Nigeria, Africa’s most populous country, comes in at third place for the worst countries for the numbers of people with access to basic sanitation. Despite being sub-Saharan Africa’s biggest economy, it is also sixth worst for addressing open defecation, with the percentage of people defecating in the open increasing from 22.6% in 2000 to 25.5% in 2015.

The proportion of people without basic sanitation has also gone up, and two thirds of schools have no decent toilets. This sanitation crisis contributed to the deaths of nearly 60,000 children each year from related diarrhoeal diseases.

Oluseyi Abdulmalik, WaterAid Nigeria’s Communications and Media Manager, said: “Seven in 10 people in Nigeria have nowhere safe to go to the toilets, equating to an overwhelming 123 million people. This denial of human rights contributes to the deaths of around 165 children under five every single day, and holds women and girls back from fulfilling their potential.

“We need urgent action to turn this situation around. Addressing the sanitation crisis with particular focus on the needs of women and girls will help lift entire communities out of poverty.

“We often call on Government to prioritise sanitation and investment in the sector and while this is as it should be, sanitation is really everyone’s responsibility. We all have a part to play – as individuals, property/home owners,  families, work groups, unions and associations, civil society organisations, the media, the private sector, and yes, Government at all levels.”

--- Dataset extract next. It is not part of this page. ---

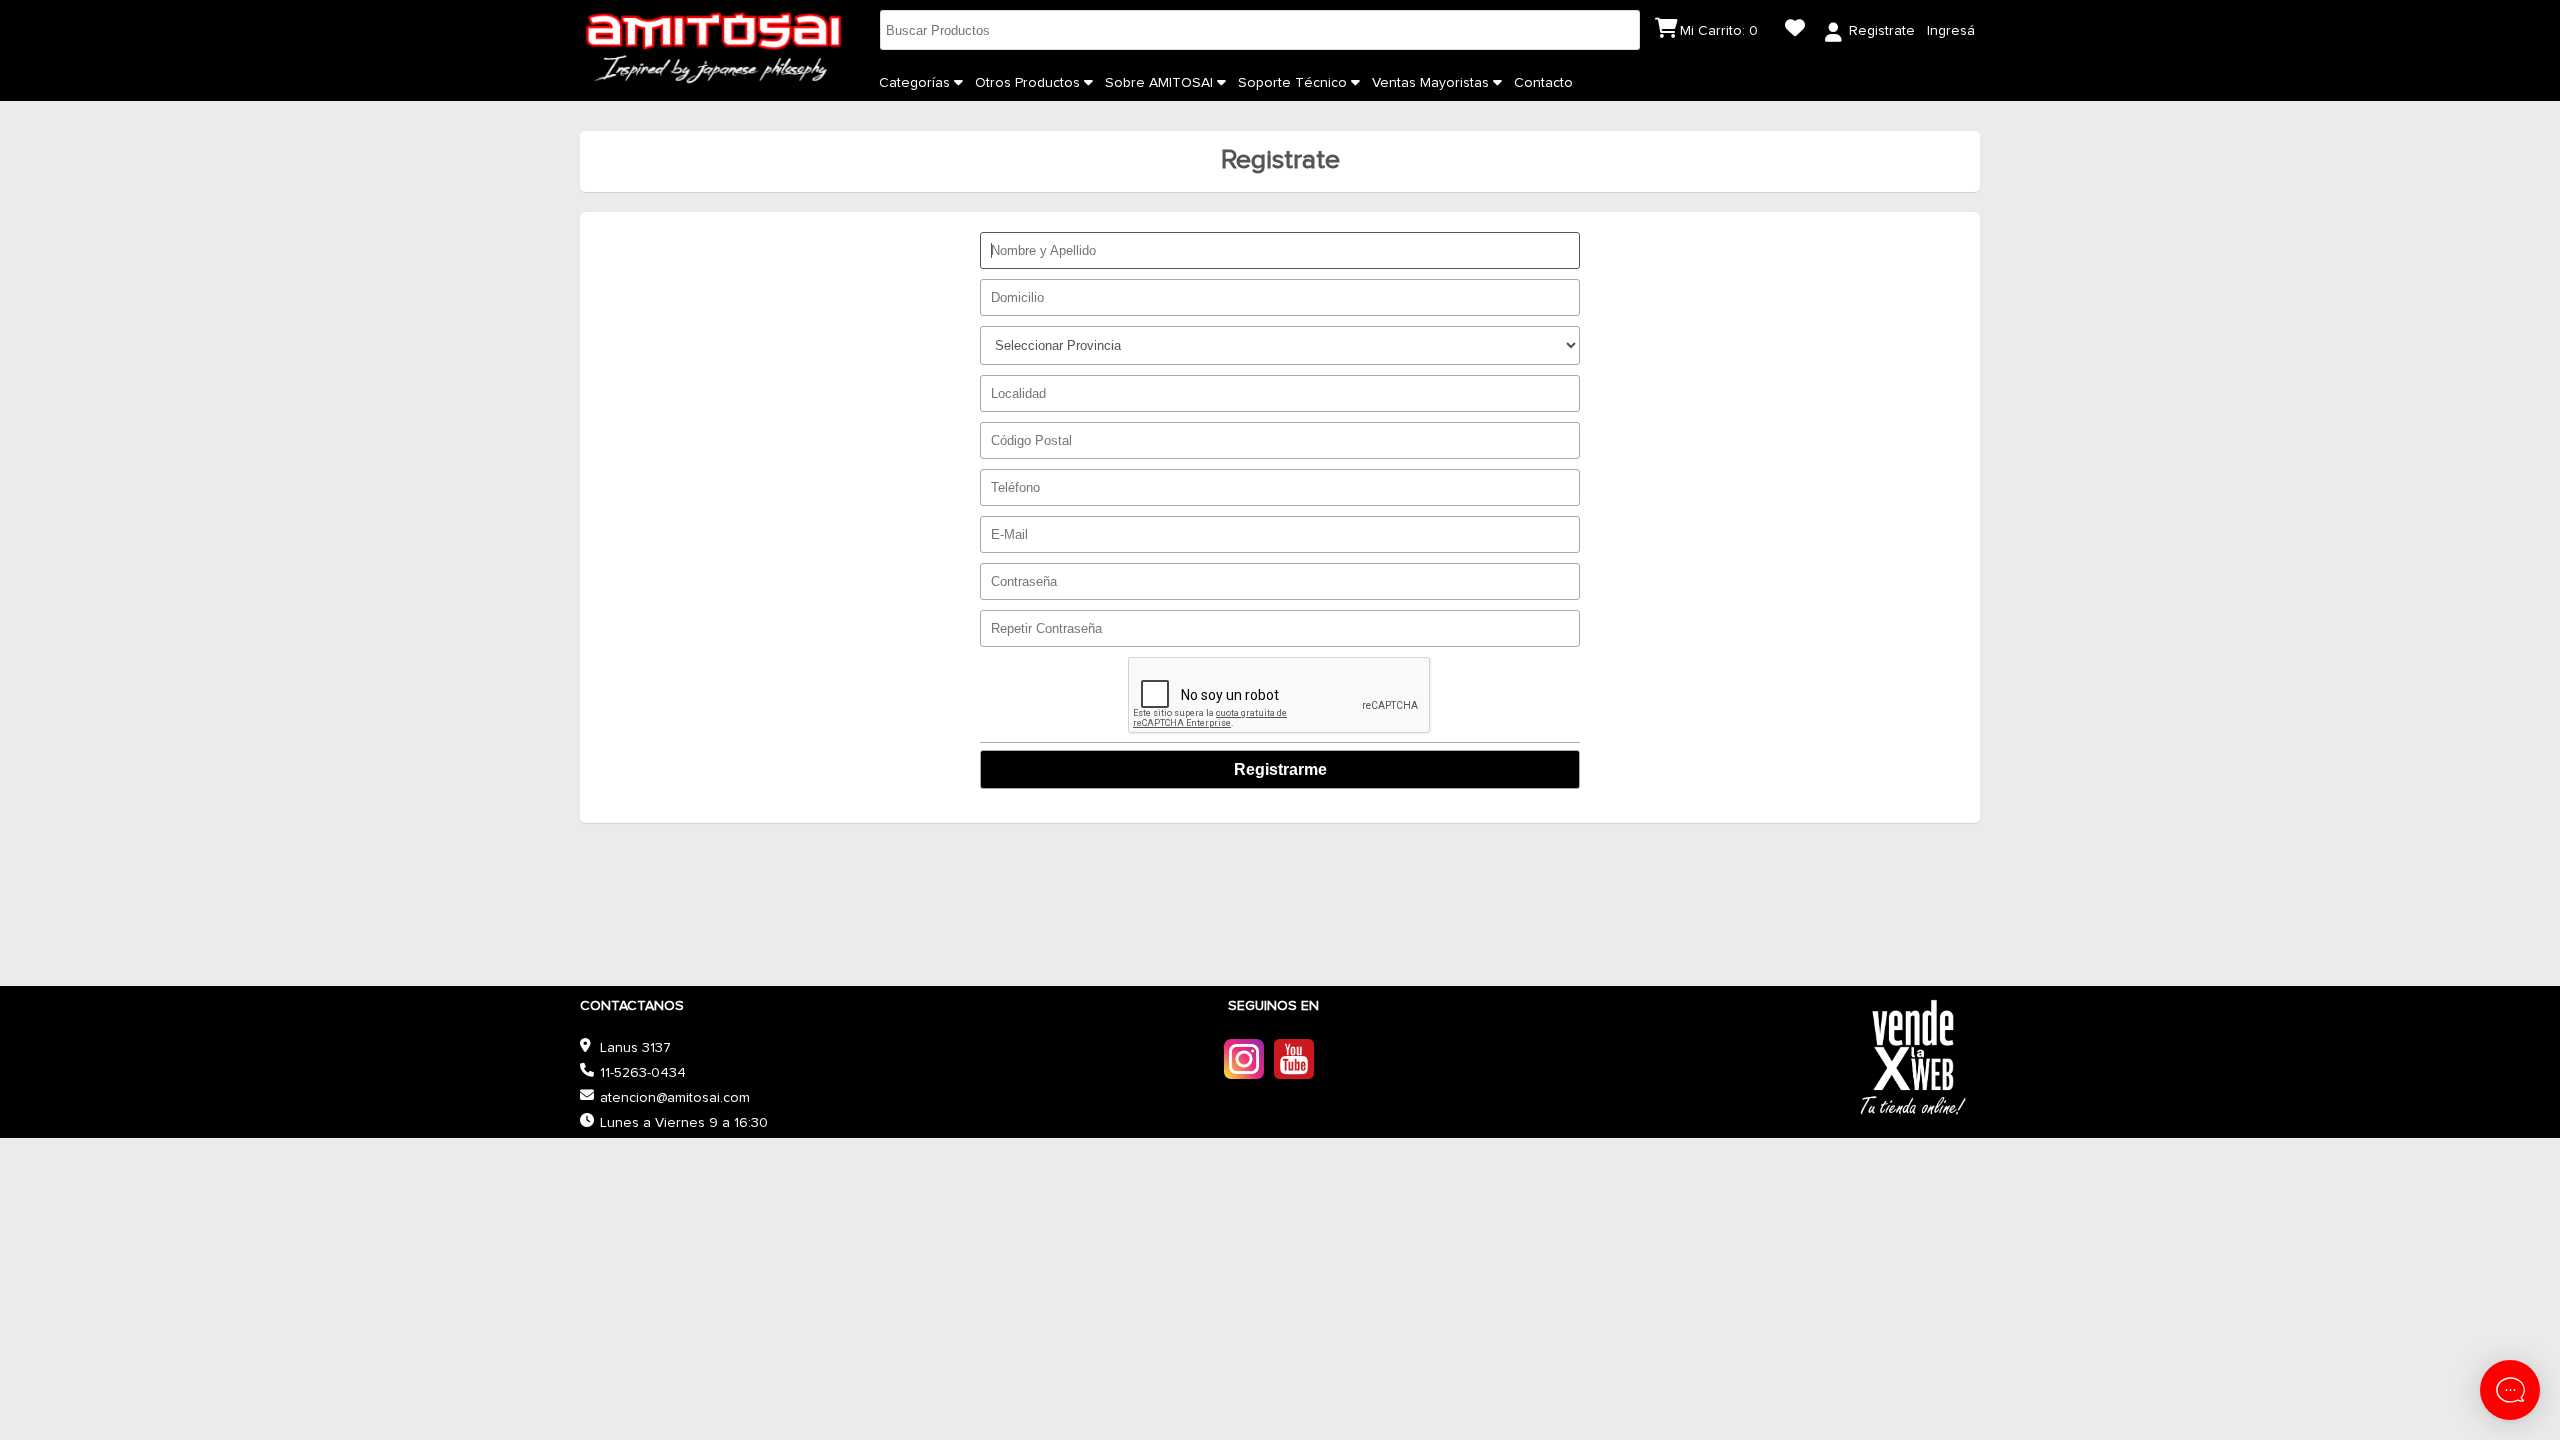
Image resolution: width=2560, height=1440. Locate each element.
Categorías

Among the other findings in the report released by WaterAid this World Toilet Day:

  • All 10 of the world’s worst countries for access to basic sanitation by percentage are in sub-Saharan Africa, where only 28% of people have a decent toilet, and children are 14 times more likely to die before the age of five than in developed regions.
  • Ethiopia is top of the list of countries with the greatest percentage of people living without decent toilets. Conversely, Ethiopia has also made the most progress in reducing open defecation, largely by investing in rudimentary community latrines.
  • With more than 355 million women and girls still waiting for access to basic sanitation, India tops the list for the longest queue for the toilet. However, there has been immense progress through the Swachh Bharat Mission, helping put India in the top 10 for reducing open defecation and improving access to basic sanitation.
  • Djibouti, a major route for refugees from the Yemen war, has the worst figures for open defecation, with a 7.2% increase since 2000.
  • Between 2000 and 2015, the number of people in the world defecating in the open dropped from 1.2 billion (20% of the global population) to 892 million (12%). Despite this progress, it is still a huge problem, resulting in enough faeces to fill seven bathtubs every second going into the environment untreated.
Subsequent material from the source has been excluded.